HipIGBADetector: use UniformConstant for __chip_module_has_no_IGBAs#1149
HipIGBADetector: use UniformConstant for __chip_module_has_no_IGBAs#1149
Conversation
Initialize in pass, immutable at runtime (runtime only reads it). CrossWorkgroup is for mutable device memory.
| // UniformConstant is correct: we initialize it in this pass, and at | ||
| // runtime it is immutable (the runtime only reads it). CrossWorkgroup | ||
| // is for mutable device memory. | ||
| SPIRV_UNIFORMCONSTANT_AS); |
There was a problem hiding this comment.
"the runtime only reads it" statement is ambiguous: Does it mean the host driver reads it? And/or the kernel? The statement is true for the former but not for the latter.

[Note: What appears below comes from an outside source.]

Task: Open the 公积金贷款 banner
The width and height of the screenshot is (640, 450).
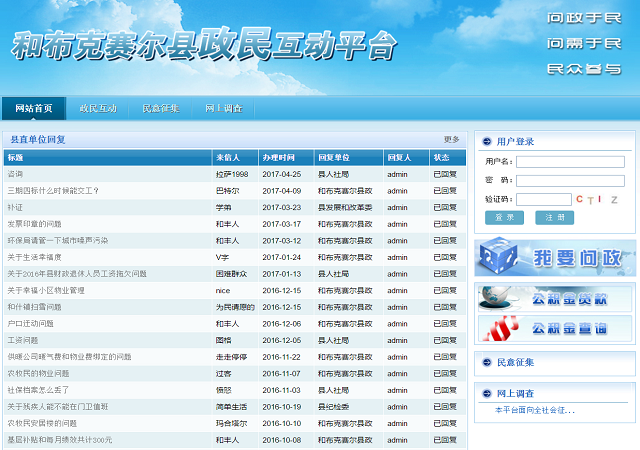Action: tap(555, 298)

Switching storage class from CrossWorkgroup to UniformConstant is concerning here because the space for the latter can be scarce (e.g. 64kb on RTX 3080 through OpenCL). This can have increased change for launch failures for users already consuming most of the constant memory.

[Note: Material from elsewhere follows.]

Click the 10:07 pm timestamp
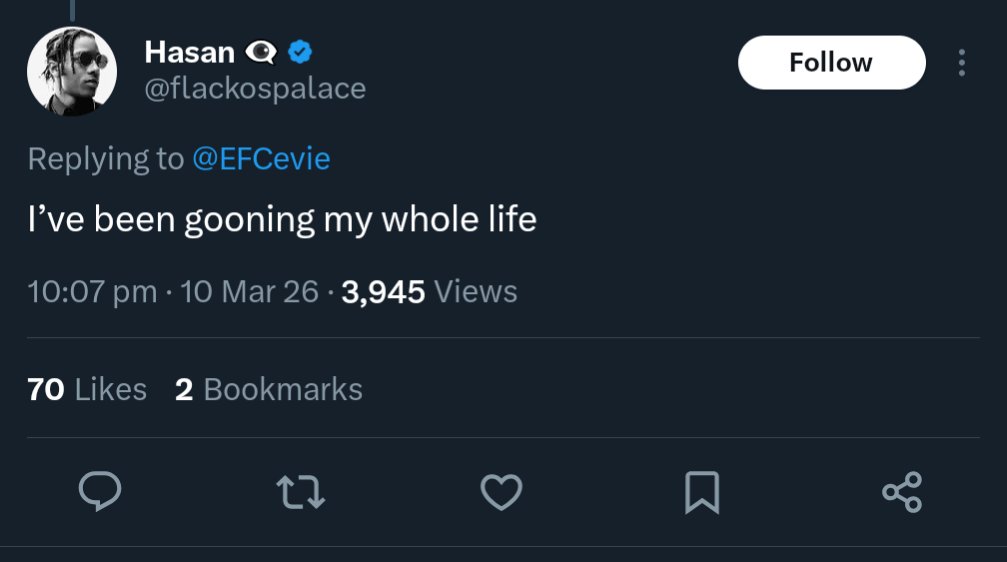The width and height of the screenshot is (1007, 562). tap(92, 292)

There was a problem hiding this comment.
I see the change here is motivated by an issue mentioned here:
CrossWorkgroup variables with initializers may be optimized or lowered incorrectly in the in-tree SPIR-V backend, producing invalid forward references.
Please, open a bug report on llvm-project and add link to the comment.
There was a problem hiding this comment.
This is a single variable placed in const memory is const mem space really a concern here? Reading from const memory should be faster and the space required is negligible, no? @linehill
There was a problem hiding this comment.
This is a single variable placed in const memory is const mem space really a concern here? Reading from const memory should be faster ...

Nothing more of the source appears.